IDGI. If this is acceptible, then you're forcing userspace into
"store and filter" implementations as the only viable method of
using the change notification usefully.
That means atime is just another attribute in the "store and
filter" algorithm, so if this is how we define stx_ino_version
behaviour, why carve out an explicit exception for atime?
> Most applications won't be interested in every possible explicit change
> that can happen to an inode. It's likely these applications would check
> the parts of the inode they're interested in, and then go back to
> waiting for the next bump if the change wasn't significant to them.

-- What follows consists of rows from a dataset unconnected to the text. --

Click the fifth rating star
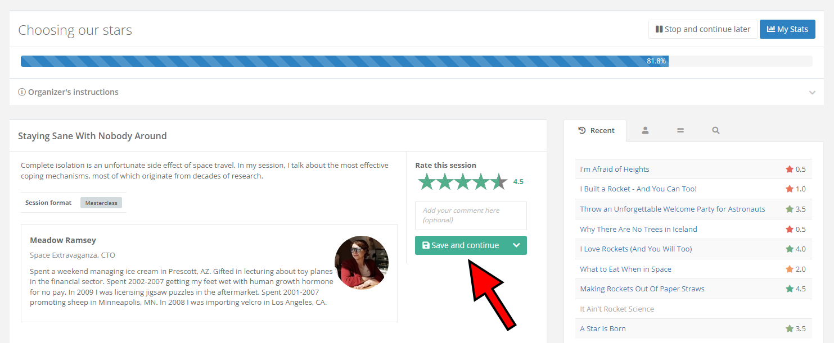Image resolution: width=834 pixels, height=343 pixels. [x=499, y=182]
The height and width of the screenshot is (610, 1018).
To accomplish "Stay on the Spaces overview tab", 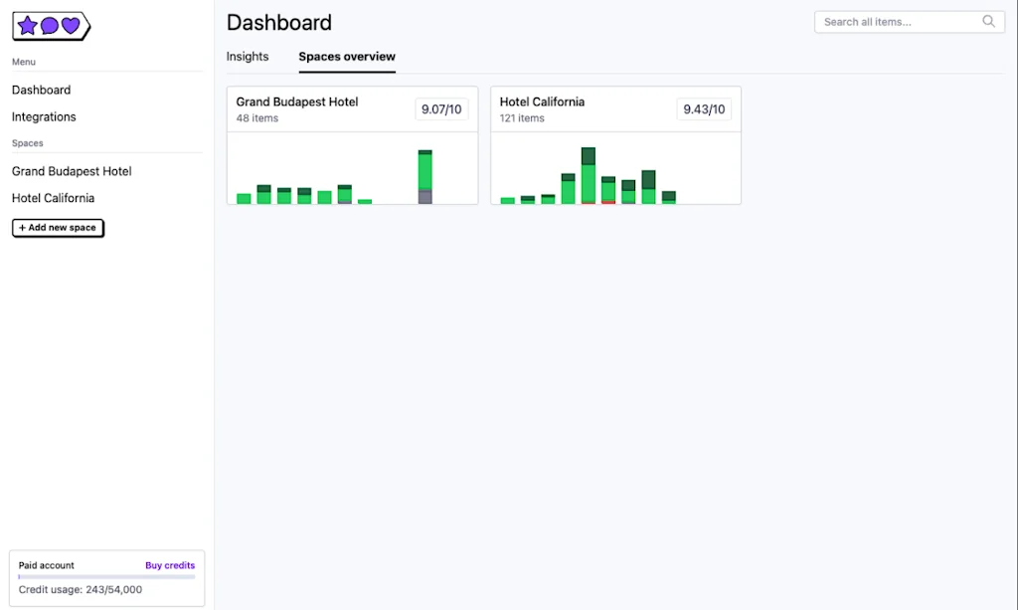I will pos(346,57).
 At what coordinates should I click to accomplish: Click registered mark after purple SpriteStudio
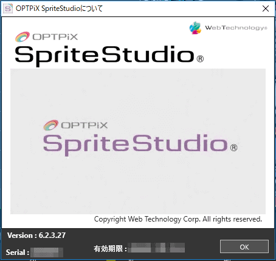[x=234, y=147]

Yes, that is exactly my point.
You make the argument that we must not bump iversion in certain
situations (atime) because it will cause spurious cache
invalidations, but then say it is OK to bump it in others regardless
of the fact that it will cause spurious cache invalidations. And you
justify this latter behaviour by saying it is up to the application
to avoid spurious invalidations by using "store and filter"
algorithms.
If the application has to store state and filter changes indicated
by stx_ino_version changing, then by definition *it must be capable
of filtering iversion bumps as a result of atime changes*.
The iversion exception carved out for atime requires the application
to implement "store and filter" algorithms only if it needs to care
about atime changes. The "invisible bump" exception carved out here
*requires* applications to implement "store and filter" algorithms
to filter out invisible bumps.
Hence if we combine both these behaviours, atime bumping iversion
appears to userspace exactly the same as "invisible bump occurred,
followed by access that changes atime". IOWs, userspace cannot tell the
difference between a filesystem implementation that doesn't bump
iversion on atime but has invisible bump, and a filesystem that
bumps iversion on atime updates and so it always needs to filter
atime changes if it doesn't care about them.

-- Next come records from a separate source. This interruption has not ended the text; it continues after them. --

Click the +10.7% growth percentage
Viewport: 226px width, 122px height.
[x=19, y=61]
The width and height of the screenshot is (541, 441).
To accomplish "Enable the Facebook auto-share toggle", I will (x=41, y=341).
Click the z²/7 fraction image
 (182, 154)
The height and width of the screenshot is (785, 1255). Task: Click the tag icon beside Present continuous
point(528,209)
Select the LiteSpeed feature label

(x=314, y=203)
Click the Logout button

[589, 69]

Hence if stx_ino_version can have invisible bumps, it makes no
difference to userspace if atime updates bump iversion or not. They
will have to filter atime if they don't care about it, and they have
to store the new stx_ino_version every time they filter out an
invisible bump that doesn't change anything their filters care
about (e.g. atime!).
At which point I have to ask: if we are expecting userspace to
filter out invisible iversion bumps because that's allowed,
conformant behaviour, then why aren't we requiring both the NFS
server and IMA applications to filter spurious iversion bumps as
well?
> > Hence I think anything that bumps iversion outside the bounds of the
> > statx definition should be declared as such:
> >
> > "Non-conformant iversion implementations:
> > - MUST NOT be exported by statx() to userspace
> > - MUST be -tolerated- by kernel internal applications that
> > use iversion for their own purposes."
> >
>
> I think this is more strict than is needed. An implementation that bumps
> this value more often than is necessary is still useful.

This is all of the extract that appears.